Fue Rabí Akiva quien hizo la conexión entre el hombre con el pecado desconocido y el pecado del hombre desconocido. Tzelofehad era el recolector de leña del sábado. Esa fue su transgresión personal, por la cual fue castigado (Shabat 96b).
¿Existe una conexión entre la profanación del sábado por parte de Tzelofehad y el hecho de que murió sin hijos, poniendo así en peligro su herencia en la Tierra de Israel? Además, ¿por qué la Torá enfatiza que su pecado tuvo lugar “en el desierto”?
Atrapado en el desierto
El desierto representa la fugacidad. Un desierto no es un lugar que pueda ser colonizado y cultivado. Solo pasamos por el desierto mientras nos dirigimos a un lugar permanente, a nuestro verdadero destino. La vida en el desierto es transitoria; es sólo una preparación y un medio hacia un objetivo deseado.
Incluso la santidad en el desierto fue temporal. El monte Sinaí fue santificado únicamente por el bien de la revelación de la Torá; luego, la montaña volvió a su estado anterior. La santidad permanente sólo existe en la Tierra de Israel y la ciudad de Jerusalén.
La santidad dentro de la dimensión del tiempo, como en el espacio, también puede tener diversos grados de permanencia. La santidad eterna en el tiempo es la santidad del sábado. “Los israelitas guardarán el día de reposo, haciéndolo día de descanso para todas las generaciones, pacto eterno” (Ex. 31:16).
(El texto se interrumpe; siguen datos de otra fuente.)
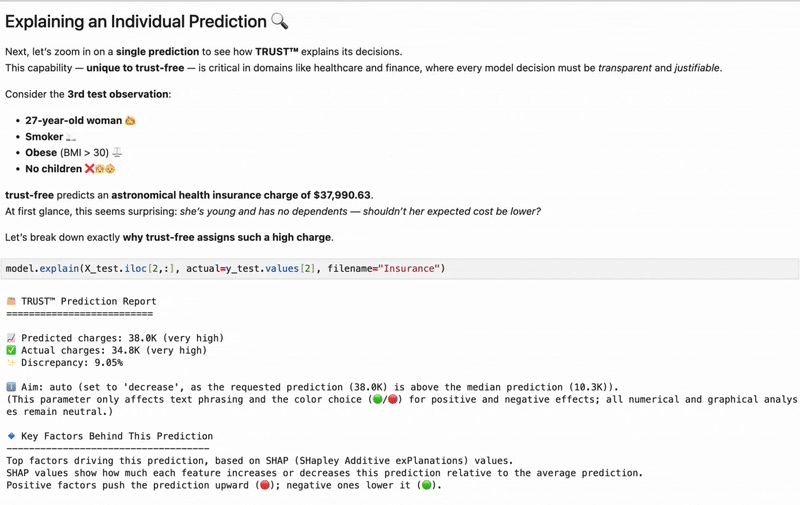Click the "Insurance" filename string in the code
The width and height of the screenshot is (800, 505).
coord(411,269)
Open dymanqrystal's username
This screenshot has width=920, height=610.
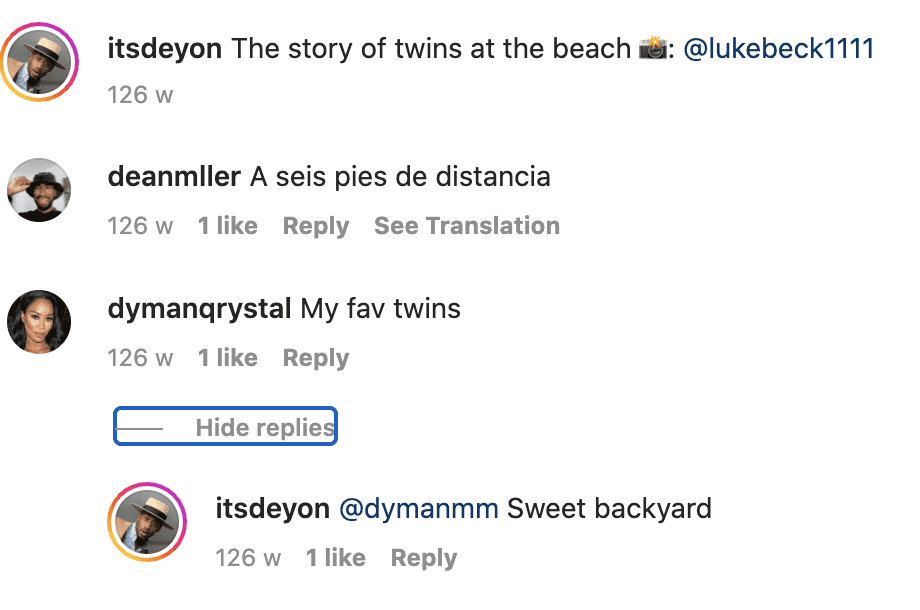pos(199,308)
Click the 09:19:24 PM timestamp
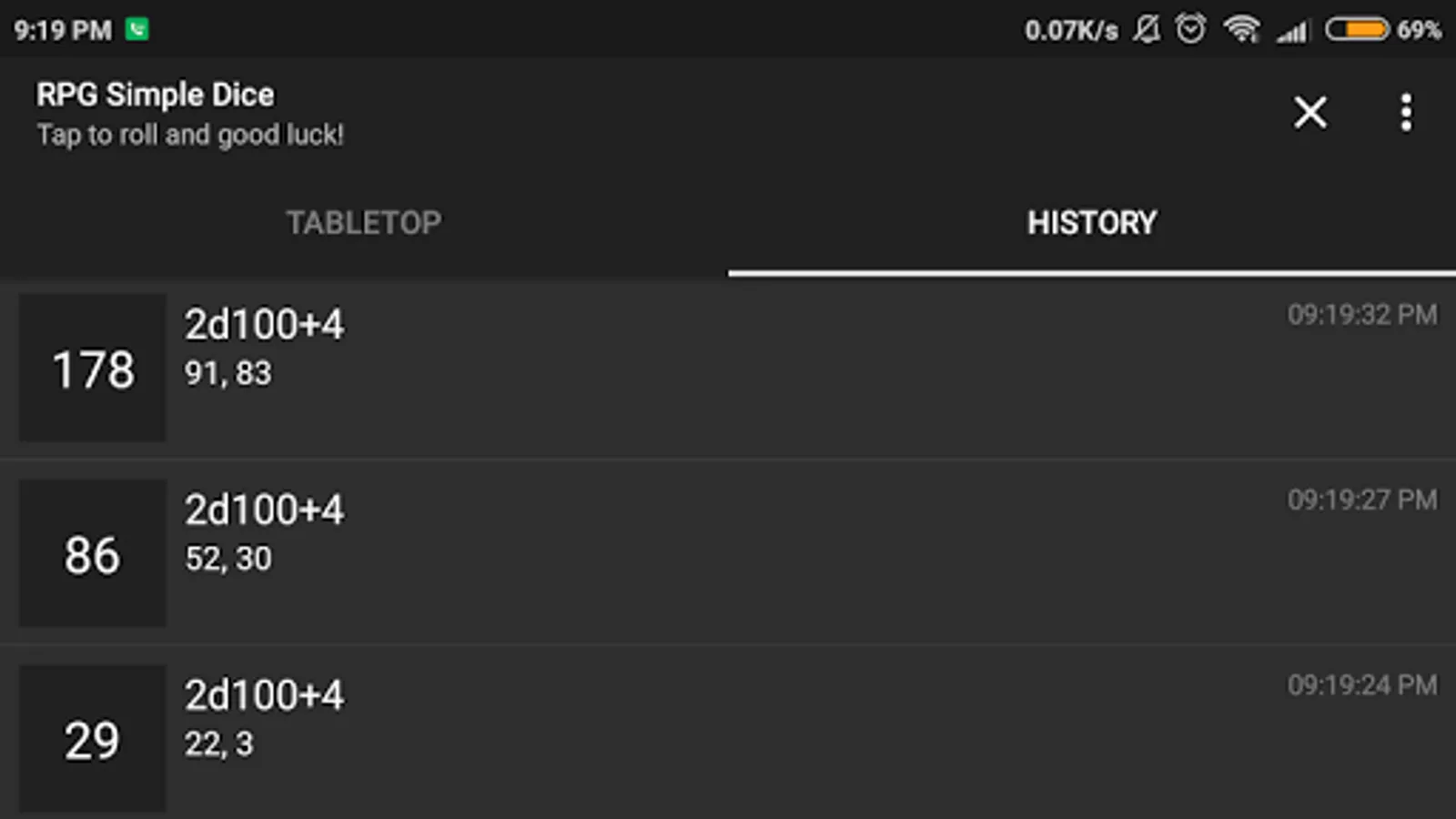Viewport: 1456px width, 819px height. coord(1361,685)
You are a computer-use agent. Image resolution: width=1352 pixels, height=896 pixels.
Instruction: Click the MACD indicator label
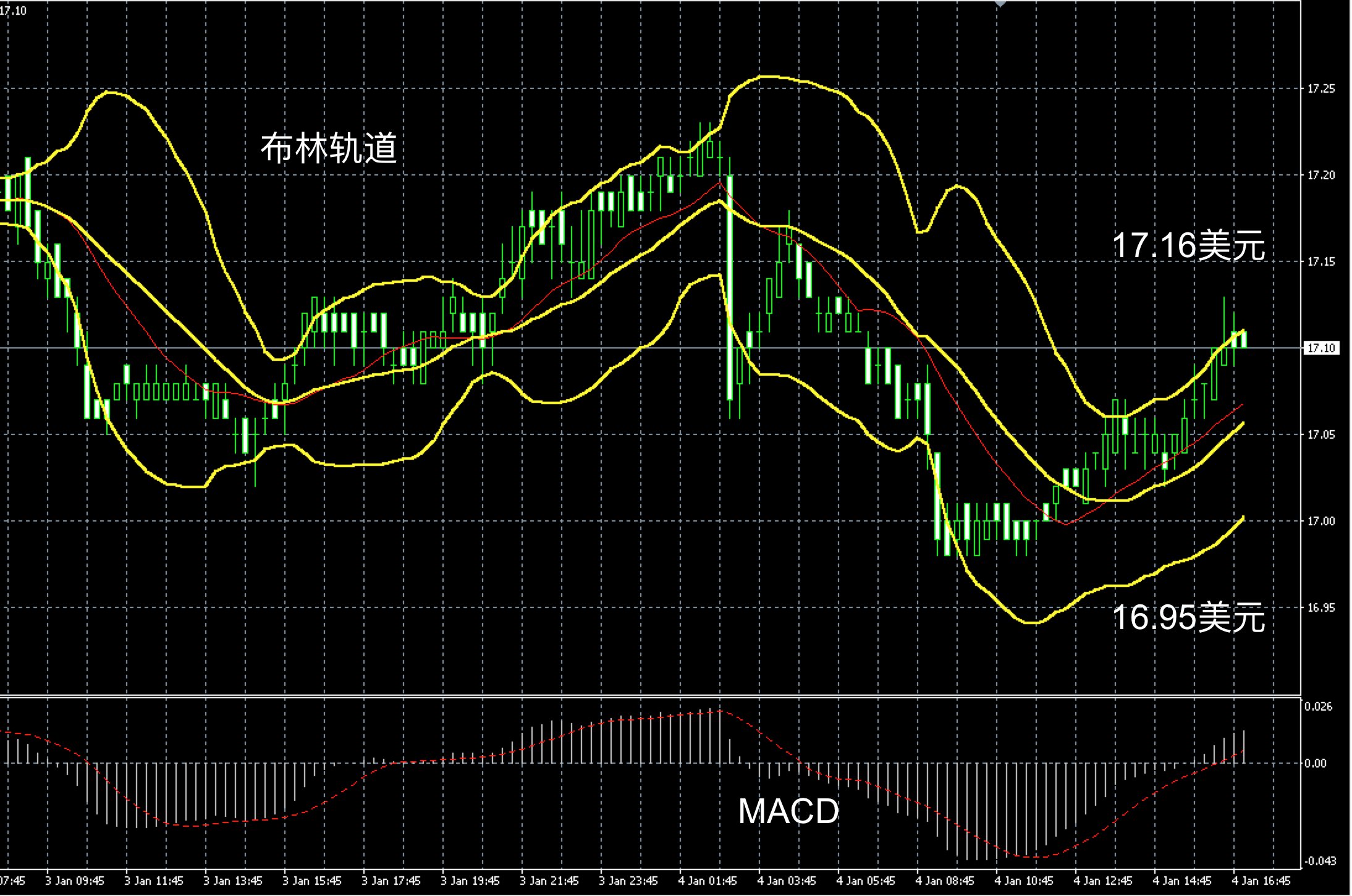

A diferencia del sábado, que cae cada siete días, los días festivos dependen del calendario establecido por el tribunal supremo. La santidad de las fiestas es así de naturaleza “menos eterna”. Además, las festividades se relacionan con hechos históricos: el Éxodo de Egipto, el viaje por el desierto, la Revelación de la Torá. El sábado, por otro lado, trasciende el ámbito de la humanidad. Celebra la esencia misma de la creación.
El pecado de Tzelofehad tuvo lugar en el desierto, y él murió en el desierto. Cuando Tzelofehad profanó la santidad eterna del sábado, transformó el desierto de un pasadizo en un callejón sin salida. Se desconectó de la santidad eterna, tanto en el tiempo como en el espacio. Le faltó permanencia y continuidad en la dimensión del tiempo – el día de reposo – y en la dimensión del espacio – su herencia en la Tierra de Israel.
Debemos aprender del error de Tzelofehad y evitar quedar encerrados en el reino temporal del desierto. Necesitamos mantenernos enfocados en lo que es perdurable y eterno, y no confundir la estación de paso con el destino final.